Friday, September 09, 2011

Interim report from the 5th of September

Everywhere I look from my house I can see the handiwork of mankind. The land is broken up into little pieces with fences and with lines of trees. If I wanted I could look up on maps exactly which piece of land has belonged to who, for the last 150 years or so. The trees that separate these plots of land are alien trees, brought by man from distant lands, and the land is dotted with large animals people have also put there. Lines of poles carrying wires stretch across the land in places, and in other places there are roads, and every so often I can see the speck of a house or a shed. It is all tamed and humanised.

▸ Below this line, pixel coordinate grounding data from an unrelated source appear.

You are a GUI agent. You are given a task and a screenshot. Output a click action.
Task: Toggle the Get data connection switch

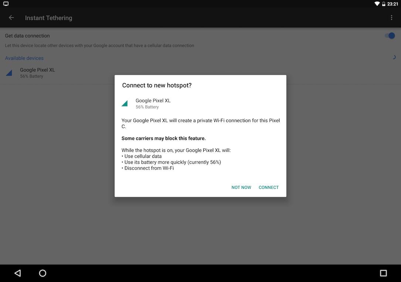[x=390, y=36]
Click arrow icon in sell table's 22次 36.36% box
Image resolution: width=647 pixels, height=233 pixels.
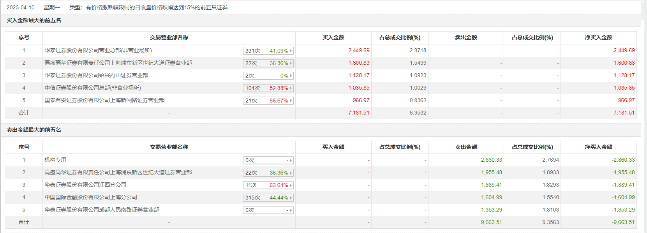point(291,173)
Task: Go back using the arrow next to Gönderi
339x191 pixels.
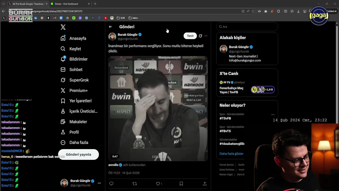Action: point(110,27)
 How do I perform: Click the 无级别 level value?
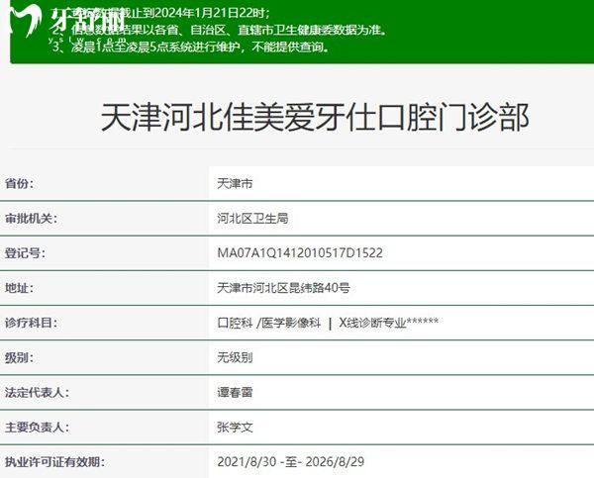[x=235, y=357]
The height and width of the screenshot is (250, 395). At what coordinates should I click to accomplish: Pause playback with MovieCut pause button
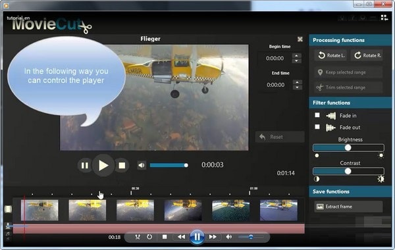(x=85, y=165)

So I am pleased to be holidaying somewhere where I can appreciate the wildness of nature. Outside the window I can see nothing made by mankind. Stretching to the horizon is a plain unmarked by a fence, road, or permanent structure of any kind. There are no maps I can consult to see who has owned a plot of it. for no one ever has. As I sit I can see a vast creature moving across the plain, larger even than any animal that lived in my home country when it was wilderness, a creature which has doubtless travelled many thousands of miles without encountering the works of man.:

We are staying on the 20th floor of a hotel on the Gold Coast, facing the sea. From this height we can also hear practically nothing but the sea: all the ground-level sounds of the city are swallowed up in it except at rare intervals, when the sound of a human machine or a human voice cuts through the sound of the waves like a distant sound from the highway might reach me at home. There was other sound I noticed this morning, striving mightily with the sea: birdsong. So it is like being entirely alone with the wilderness.

Furthermore I have here no internet, and have not bothered to go downstairs and buy any newspaper in the shopping centre twenty floors below, so I am removed from the flow of the affairs of other human beings that I am usually immersed in. In a few days no doubt I will be glad to return to civilisation. But for now I am happy in this solitude.